Azzerare la Casta, debutta stasera il Servizio Pubblico di Michele Santoro

Azzerare la Casta, debutta stasera il Servizio Pubblico di Michele Santoro

Michele Santoro vuole 'azzerare la casta': questo il titolo della prima puntata di Servizio Pubblico, in onda questa sera alle 21

    Michele Santoro debutta questa sera con Servizio Pubblico, il suo nuovo talk show in onda su un network di reti locali, sul satellite, sul web e su Radio Capital a partire dalle 21.00. ‘Azzerare la Casta’ il titolo scelto per la prima puntata: un titolo cambiato in corsa, visto che nella conferenza stampa di qualche giorno fa si era parlato di ‘Scassare la Casta‘. Beh, la sostanza non cambia di molto: il menu della prima puntata prevede un’intervista esclusiva a Chiara Danese, la 19enne che si è costituita parte civile, insieme ad Ambra Battilana, nei processo sulle notti a base di Bunga Bunga aperto contro Emilio Fede, Lele Mora e Nicole Minetti e un ampio spazio alla protesta degli Indignados davanti a Bankitalia. E a sostenere Santoro, oltre a numerosi esponenti dell’opposizione, anche il ‘fenomeno’ Annarella (nel video in alto).

    Mancano poche ore al debutto di Servizio Pubblico (ex Comizi d’Amore), che questa sera alle 21.00 invaderà decine di canali locali sul digitale terrestre (qui la lista completa delle emittenti coinvolte, regione per regione), sarà trasmesso da Sky Tg24 (canali 504 e tasto active dei canali 500 e 100), sul web (in streaming live su www.serviziopubblico.it, sui siti di Corriere della Sera, Repubblica e il Fatto Quotidiano e sulla pagina Facebook del programma) e in esclusiva radiofonica su Radio Capital.

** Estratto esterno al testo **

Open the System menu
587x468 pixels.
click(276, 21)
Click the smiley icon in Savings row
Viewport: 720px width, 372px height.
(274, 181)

    Michele Santoro ha intenzione di partire subito col botto. “L’Italia è a un passo dal precipizio. Il presidente del Consiglio Silvio Berlusconi farà il passo indietro che in tanti chiedono? E cosa ci aspetta: un governo tecnico d’emergenza che ci traghetti fino alle elezioni anticipate, o un governo con una chiara maggioranza politica?“: questa la sintesi della puntata di questa sera, Azzerare la Casta, che punta immediatamente a scuotere il ‘suo’ pubblico e a provocare reazioni politiche. Del resto santoro ha fatto ben capire le proprie intenzioni fin dall”ormai’ lontano 11 settembre – quando presentò ufficialmente il suo nuovo progetto – e poi con l’inagurazione del sito internet di Servizio Pubblico, da subito riempito di video-inchieste alquanto ‘spigolose’.

    Per questa sera Michele Santoro riserva un’intervista esclusiva all’ex Miss che accusa Lele Mora, Emilio Fede e Nicole Minetti dell”approvvigionamento’ delle ragazze per le feste ad Arcore, oltre che incursioni sulla difficile situazione economica e politica del nostro Paese, in parte rappresentata anche dagli Indignados che manifestano davanti alla Banca d’Italia. L’analisi della crisi sarà affidata a Paolo Mieli, mentre Luisella Costamagna (‘transfuga’ da La7) e Franco Bechis hanno il compito di porre agli ospiti, e non solo, ‘domande difficili’.

    A proposito di ospiti, si parte con Diego Della Valle e Luigi De Magistris in studio, con Valter Lavitola in collegamento, mentre sono previsti gli interventi ‘a sorpresa’ di Gian Antonio Stella e Sergio Rizzo, pronti a raccontare al pubblico le promesse non mantenute sui tagli alla casta.

    Attesi anche il contributo di Marco Travaglio, che si dedica alla ‘balla della settimana’, e le vignette di Vauro.

    La scenografia è ormai a punto: lo studio 3 di Cinecittà, da cui verrà trasmesso il programma, è zeppo di tubi Innocenti e di gru, simbolo di una “tv che sale sulla gru per farsi sentire” dice Santoro, soddisfatto non solo della raccolta fondi avviata con il sito della trasmissione ma anche dei dati della raccolta pubblicitaria.
    Abbiamo fatto il pieno vendendo a più del doppio del prezzo medio i quattro break da 4 minuti all’interno della trasmissione“, dice l’amministratore delegato della concessonaria di pubblicità Publishare, Matteo Sordo. Come più volte detto, il costo previsto del programma è di 250.000 euro a puntata (con un fatturato finale di circa 7 milioni) e un minimo garantito di 110.000 euro di ricavi da spot sulle tv locali, cui va aggiunta la raccolta su Sky e su Internet. La Rai, intanto, sta a guardare.